6. Stop prospective parents from dropping out
Creating separate approaches for in-take of prospective parents and case management of waiting children may also help keep more adoptive families in the system. The P.R.I.D.E. training for adoptive families at the beginning of the process is an excellent introduction to adoption, and an eye-opener in many ways. Even there, participants are often told that a successful completion can last two to four years.
My wife writes a blog (http://DorothyWasAdopted.wordpress.com/) about our adoption experience, where she is also publishing this letter. She hears from other families a lot. Many write to say they have either given up or are thinking about it. How many prospective parents has Ontario lost because they abandoned the adoption process due to a slow system that scares away instead of nurturing interest? It’s in the interest of the children to find better ways of keeping waiting parents in the system.
7. Modernize processes and technology
Decentralization, fragmentation and outdated paper-based processes are working against the interests of the children. Bringing together disjointed databases of children across Ontario and Canada is a first step, but much more could be done to speed up the process. England has made the process fast and transparent by removing administrative barriers and putting accountability checks in place. Combine this experience with technology excellence that makes complex processes faster, easier and more user-friendly.
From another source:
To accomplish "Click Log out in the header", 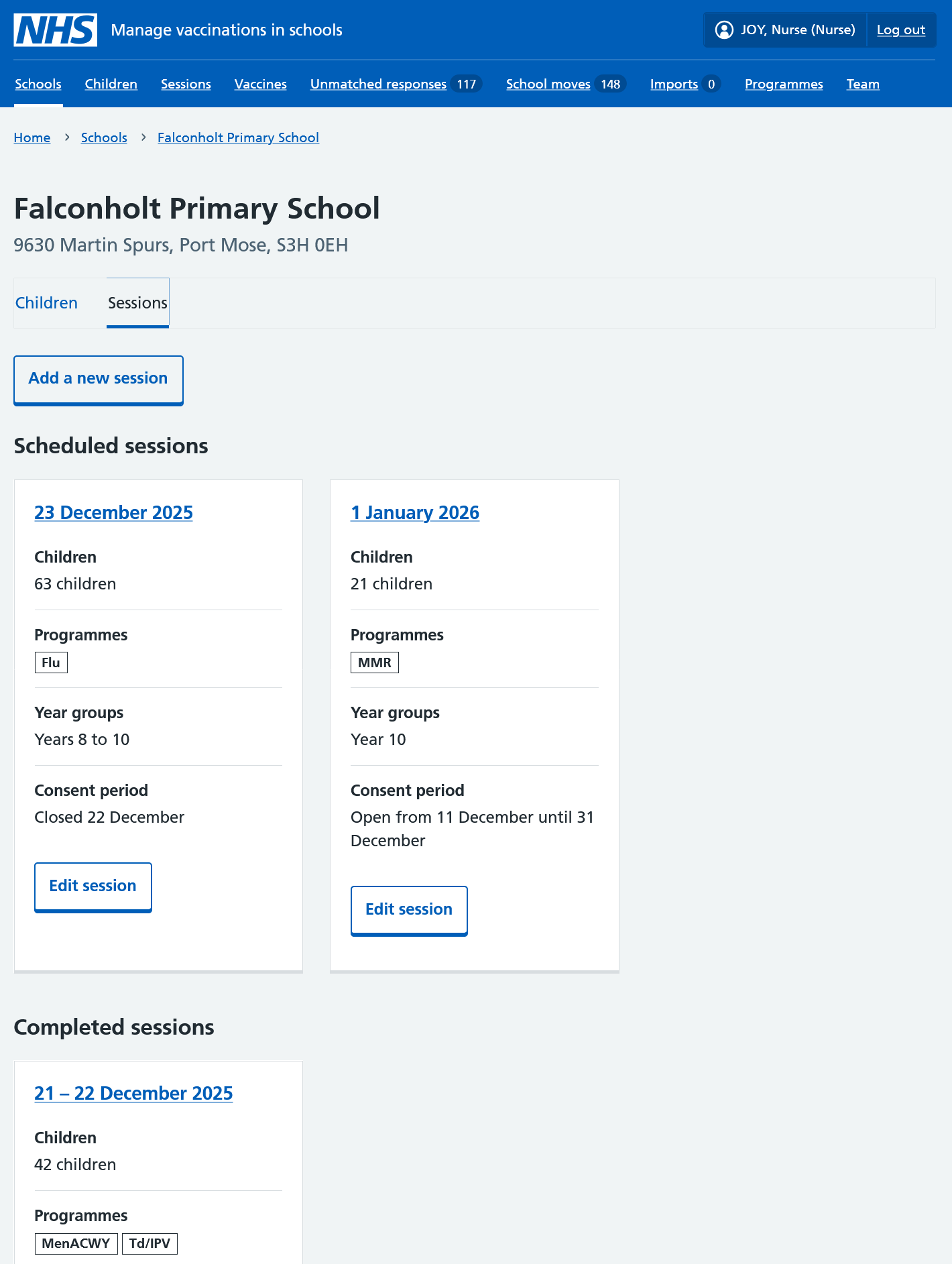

The Government of Ontario has created the MaRS Discovery District to foster research-driven and technology-based innovation. Why not team up experienced adoption workers with some of the young bright minds coming out of University of Waterloo and other Ontario universities to start a project for modernized adoption processes at MaRS?
In conclusion, I know that I am self-servingly looking at the adoption system through the eyes of a waiting parent. Frontline work with children matters most, and I truly hope the system is much better on that end. Based on what my wife and I have experienced since starting our journey two years ago, I wonder how often “putting the interests of the children first” is used as a phrase to shield from accountability and unwanted collaboration.
How many kids in Ontario grow up without ever having a family to belong to because the system denies them the chance, despite the availability of adoptive families?
Minister MacCharles, speed up the adoption process, so that more forever families are created faster. It is doable, someone at the top just has to lead the way. I hope you are the one to make a difference for the many waiting children and prospective parents in Ontario. Thank you for listening.